Background
Over the past 150 years, the strategy to gradually eliminate malaria worldwide has shown remarkable progress. In spite of 3 million lives being saved between 2000–2012, an estimated 627,000 people die from malaria each year. Increased resources has resulted in a dramatic expansion and scaling up of malaria control interventions with subsequent reductions in disease burden in some parts of the world. Malaria elimination is the ultimate goal of any malaria control programme and requires commitment at the highest level.
Strong malaria surveillance systems are fundamental to both programme design and implementation. Asymptomatic parasite carriers provide a reservoir of infection in low-endemic countries that may contribute to continuous low-grade transmission of the disease and ignite devastating epidemics. With emphasis being given to track every malaria case in a surveillance system, scaling up diagnostic testing to ensure detection of asymptomatic cases and treating them so as to interrupt indigenous transmission, is a major challenge for the successful implementation of a malaria elimination programme in any malaria-endemic country.

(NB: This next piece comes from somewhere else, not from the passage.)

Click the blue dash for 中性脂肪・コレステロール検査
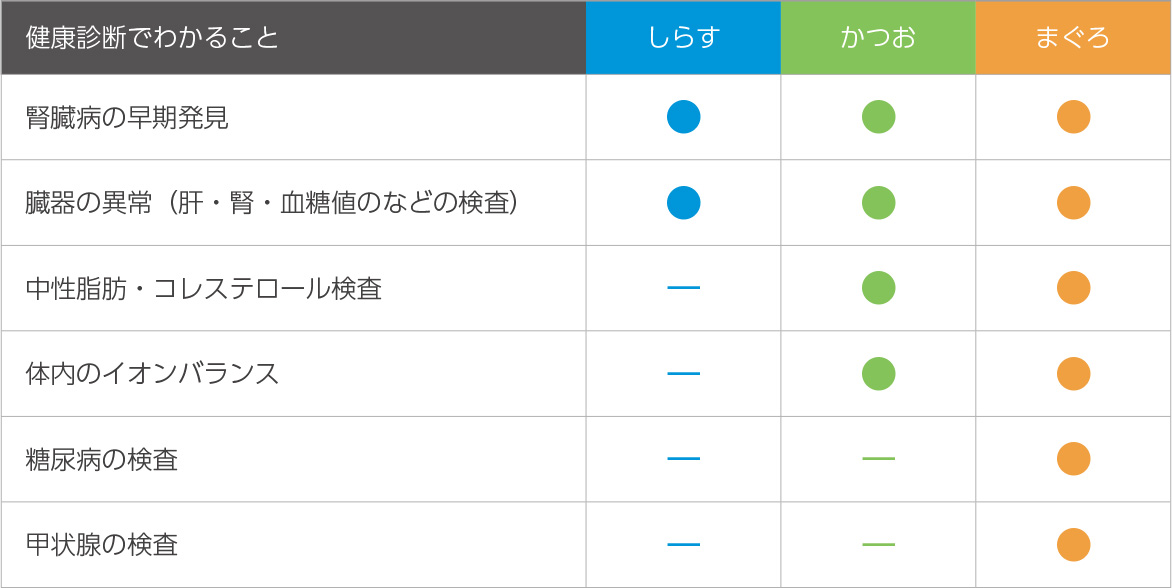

Following the devastating malaria epidemic which occurred in Sri Lanka in 1934–35, the country was successful in bringing down the number of cases to 17 in 1963. However, due to the early withdrawal of control measures such as indoor residual spraying as per the strategy adopted in the consolidation phase of the malaria eradication programme at that time, poor surveillance and withdrawal of funding for malaria control as malaria was not considered a priority due to the decreased disease burden, a major epidemic was recorded in 1967–1969. The most recent epidemic occurred in 1986/87 with 56 reported cases per 1,000 persons in malaria-endemic areas. During the 1990s, 70% of the reported cases were from Northern and Eastern Provinces of Sri Lanka. The number of reported cases and deaths declined more than ten-fold since 1999 and in 2008, during which 196 confirmed cases of malaria were reported. In 2012, 24 indigenous and 70 imported malaria cases were reported and no case of indigenous malaria has been reported since October 2012. The end of the civil conflict in 2009 and implementation of intense malaria control activities in the Northern and Eastern Provinces and the neighbouring districts by the Anti Malaria Campaign (AMC), together with close monitoring and evaluation of interventions, may have contributed to this reduction and absence of cases.
Sri Lanka embarked on a malaria elimination programme in 2009 with the aim of eliminating Plasmodium falciparum by end 2012, and Plasmodium vivax by end 2014. Tropical and Environmental Disease and Health Associates Private Limited (TEDHA) is one of the three principal recipients of the Round 8 Global Fund to fight against AIDS, Tuberculosis and Malaria grant to assist the AMC in surveillance. TEDHA established malaria diagnostic laboratories in 43 government hospitals in the Northern and Eastern provinces which bore the brunt of the civil war, as requested by the AMC, to carry out parasitological surveillance to supplement the services carried out by the AMC. APCD, PCD and ACD have been used in Sri Lanka. APCD where all fever cases were tested for malaria was the mainstay of disease surveillance. With the reduction of the disease burden, doctors were reluctant to refer all fever cases for malaria testing and most of the time only suspected cases were referred for malaria testing making the system more PCD than APCD. ACD has been used whenever outbreaks have occurred where mobile teams visited the areas and conducted surveys irrespective of whether persons had a history of fever or any symptoms suggestive of malaria.
All three surveillance techniques (PCD, APCD and ACD) are carried out by TEDHA by trained persons. This manuscript describes the importance of ACD in the malaria elimination efforts of Sri Lanka to interrupt malaria transmission.